También se negó toda su vida al lugar de víctima (“Hablar de nuestros padecimientos sólo extiende la vida de nuestros antagonistas”). Para explicar su entereza dijo que el problema de pasarse la vida tratando de burlar al sistema era que, tanto cuando se lo vencía como cuando se lo secundaba, uno se sentía igualmente culpable: “Esa ambivalencia es la característica principal de mi país: no hay verdugo ruso que no tema ser víctima algún día, como no hay víctima que no tema tener en sí la capacidad de ser verdugo. Pero esa ambivalencia es sabiduría, en cierto modo: uno entiende rápido que la vida misma no es ni buena ni mala, es arbitraria”.

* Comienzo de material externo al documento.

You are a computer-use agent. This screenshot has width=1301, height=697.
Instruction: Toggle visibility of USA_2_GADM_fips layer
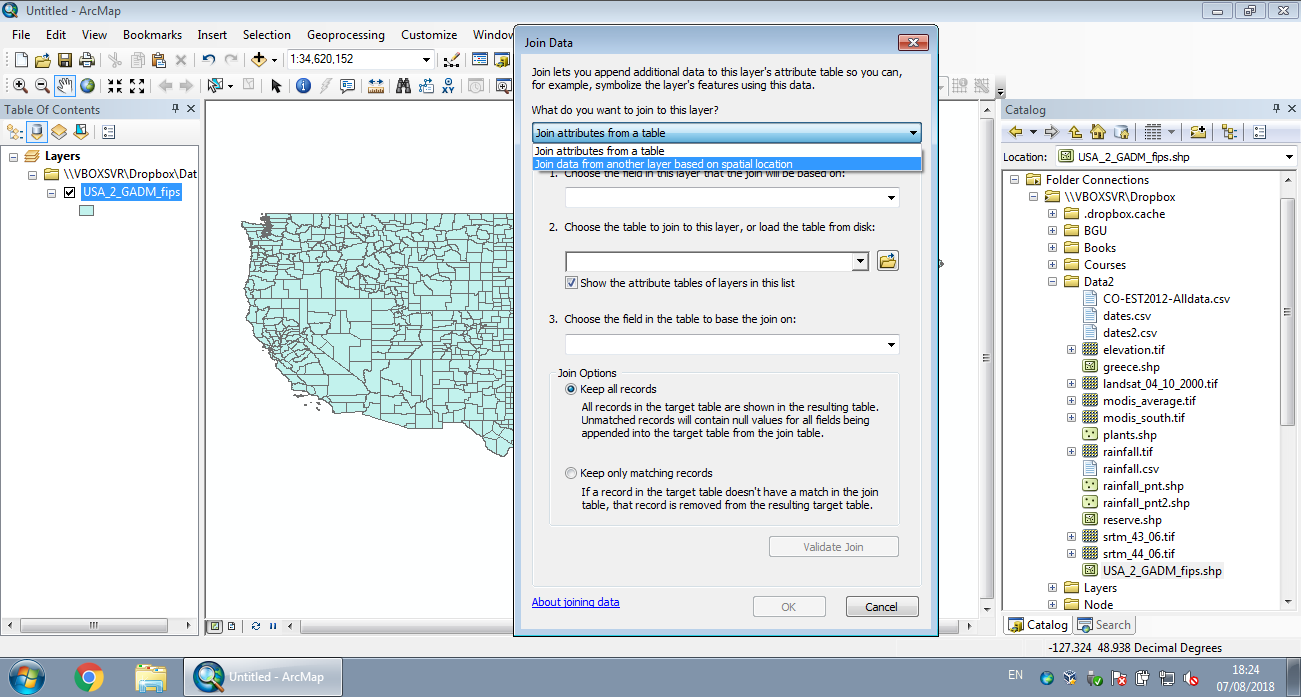click(69, 192)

Con el paso de los años (que no fueron muchos, a los 47 ya había ganado el Nobel, a los 56 estaba muerto), descubrió que la lengua inglesa era el vehículo ideal para entenderse a sí mismo, así como la lengua rusa era su modo de cantar. En inglés dijo que, cuando trabajaba en la fábrica de armamento, podía ver por encima del muro cómo trasladaban presos al hospital, que a la menor distracción de los guardias soltaban cartas que iban a caer al patio de la fabrica y que él o algún otro recogía furtivamente y despachaba por correo de regreso a casa. Lo que no lograba recordar exactamente era si él había sido uno de los que recogía o uno de los que arrojaba aquellas cartas (no por nada escribió que la memoria es como una biblioteca sin orden alfabético y sin obras completas de nadie). En inglés dijo que todo escritor se ve a sí mismo póstumamente, pero que el escritor en el exilio lo hace más que ningún otro porque es básicamente una criatura retrospectiva, que cree que su existencia anterior era más genuina, que teme ser sólo capaz de escribir secuelas de su obra anterior. “El exilio político pone al escritor en el lado banal de la virtud y nada frena su evolución estilística más que eso. Porque el estilo de un escritor son sus nervios y el exilio entumece los nervios. El exilio le enseña que un hombre liberado no es un hombre libre. Y que, si quiere un papel mejor, el de hombre libre, debe ser capaz de aceptar, o al menos de imitar, la manera en que fracasa un hombre libre. Porque cuando un hombre libre fracasa, no culpa a nadie”.